Allows disabling IP-Adapter FaceID entirely for cleaner output quality. Set to True in config.py to re-enable face-locked generation.
🎨 DreamTail
SDXL Image Generation Service for NVIDIA Jetson AGX Orin
DreamTail is a standalone FastAPI service that provides high-quality image generation using Stable Diffusion XL (SDXL), optimized for NVIDIA Jetson AGX Orin. It's designed to be used by multiple clients (Lyra, Vixy, etc.) through a simple REST API with job queue management.
Features
- ✨ SDXL (Stable Diffusion XL) for high-quality 1024x1024 image generation
- 🚀 Jetson-optimized with FP16, attention slicing, and VAE slicing
- 📋 Job queue system with async processing
- 🔄 Multi-client support (Lyra, Vixy, and more)
- 💾 Automatic cleanup (images deleted after 10 days)
- 🔍 Progress tracking via REST API
- 🏥 Health monitoring and statistics
Architecture
┌─────────────┐
│ Clients │ (Lyra, Vixy, etc.)
└──────┬──────┘
│ HTTP/REST
▼
┌──────────────────────┐
│ FastAPI Server │
│ (Port 8765) │
└──────┬───────────────┘
│
┌──────▼─────┬─────────┬──────────┐
│ Job Queue │ SDXL │ Storage │
│ Manager │ Worker │ Manager │
└────────────┴─────────┴──────────┘
│ │ │
│ ┌────▼────┐ │
│ │ GPU │ │
│ │ (Orin) │ │
│ └─────────┘ │
▼ ▼
/app/storage /data/models
Requirements
Hardware
- NVIDIA Jetson AGX Orin (32GB or 64GB recommended)
- ~8-12GB VRAM for SDXL
- ~50GB storage for models and generated images
Software
- Docker with NVIDIA Container Runtime
- JetPack 6.0+ (L4T R36.2.0+)
Installation
1. Download SDXL Models (First Time Only)

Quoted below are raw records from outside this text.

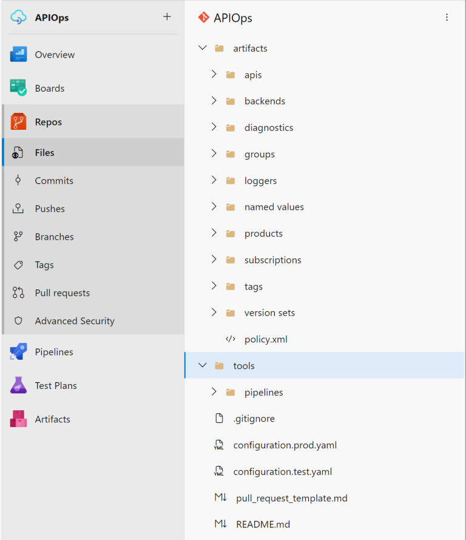
Task: Select the configuration.prod.yaml file
Action: [x=285, y=445]
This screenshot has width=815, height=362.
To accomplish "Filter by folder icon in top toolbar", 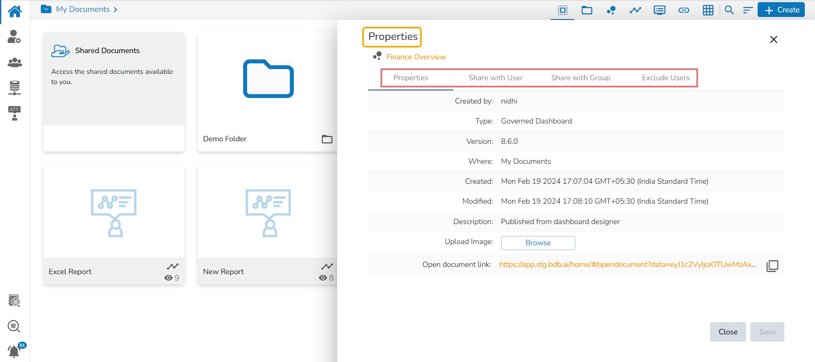I will [x=587, y=10].
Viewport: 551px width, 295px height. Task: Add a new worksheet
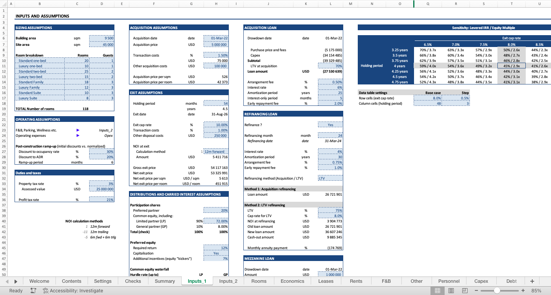tap(532, 281)
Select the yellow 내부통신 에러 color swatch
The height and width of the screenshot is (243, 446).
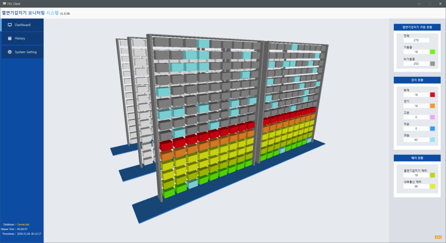432,186
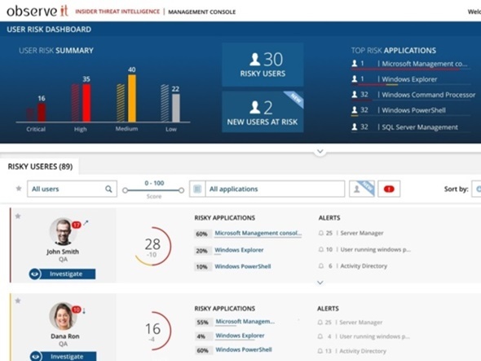Screen dimensions: 481x361
Task: Click the right handle of score slider
Action: tap(181, 190)
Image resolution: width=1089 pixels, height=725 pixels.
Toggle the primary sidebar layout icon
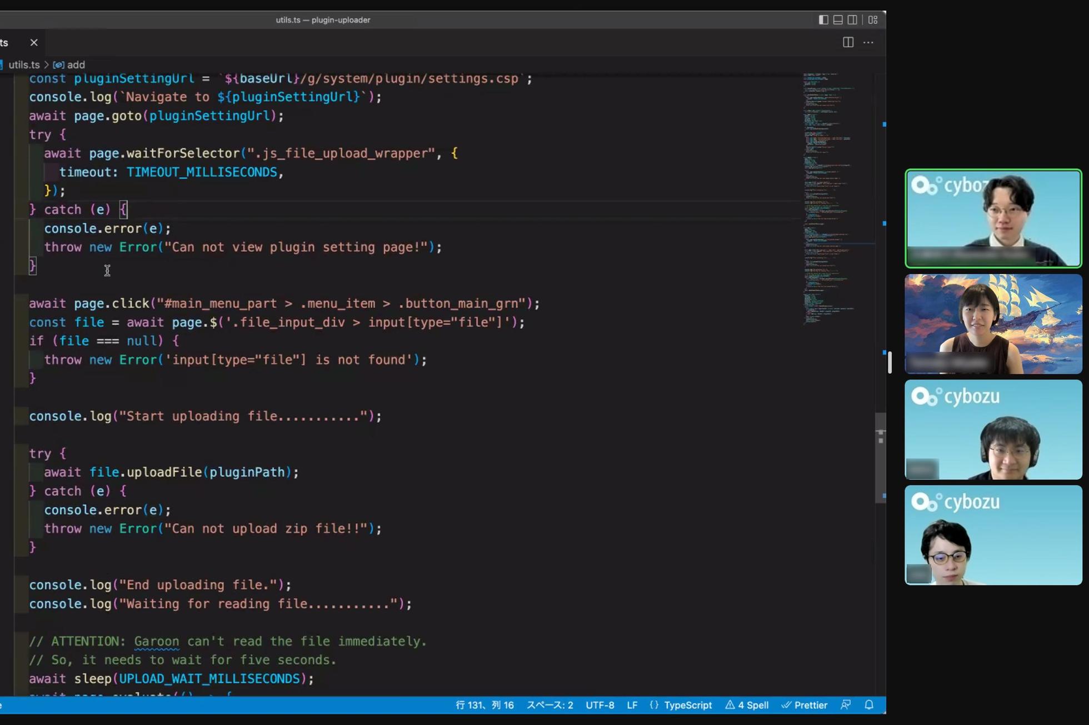[823, 20]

# Download models to shared cache (takes ~30 minutes, 13GB download)
export DREAMTAIL_MODELS=/data/models
./scripts/download-models.sh
2. Build Docker Image
# Build on bigorin (AGX Orin)
./scripts/build.sh
3. Run DreamTail
# Start the service
./scripts/run.sh
The service will be available at http://bigorin:8765
API Documentation
POST /generate
Submit an image generation job.
Request:
{
"prompt": "a serene landscape with mountains at sunset",
"client_id": "lyra",
"negative_prompt": "blurry, low quality, distorted",
"params": {
"width": 1024,
"height": 1024,
"num_inference_steps": 30,
"guidance_scale": 7.5,
"seed": 42
}
}
Response (202 Accepted):
{
"job_id": "550e8400-e29b-41d4-a716-446655440000",
"status": "queued",
"created_at": "2025-11-06T12:00:00Z",
"message": "Job queued. Queue position: 0"
}
GET /status/{job_id}
Check job status and progress.
Response:
{
"job_id": "550e8400-e29b-41d4-a716-446655440000",
"status": "processing",
"progress": 67,
"created_at": "2025-11-06T12:00:00Z",
"started_at": "2025-11-06T12:00:05Z",
"completed_at": null,
"error": null,
"client_id": "lyra",
"prompt": "a serene landscape..."
}
Status values: queued, processing, completed, failed
GET /result/{job_id}
Download generated image (only when status is completed).
Response: PNG image file
GET /health
Service health check.
Response:
{
"status": "healthy",
"version": "1.0.0",
"model_loaded": true,
"queue_size": 2,
"active_jobs": 1,
"uptime_seconds": 3600.5
}
GET /models
Model configuration information.
Response:
{
"base_model": "stabilityai/stable-diffusion-xl-base-1.0",
"refiner_model": null,
"refiner_enabled": false,
"device": "cuda",
"fp16_enabled": true
}
Usage Examples
Python Client
import requests
import time
# 1. Submit generation job
response = requests.post("http://bigorin:8765/generate", json={
"prompt": "a futuristic city at night with neon lights",
"client_id": "lyra",
"params": {
"width": 1024,
"height": 1024,
"num_inference_steps": 30
}
})
job = response.json()
job_id = job["job_id"]
print(f"Job submitted: {job_id}")
# 2. Poll for completion
while True:
status = requests.get(f"http://bigorin:8765/status/{job_id}").json()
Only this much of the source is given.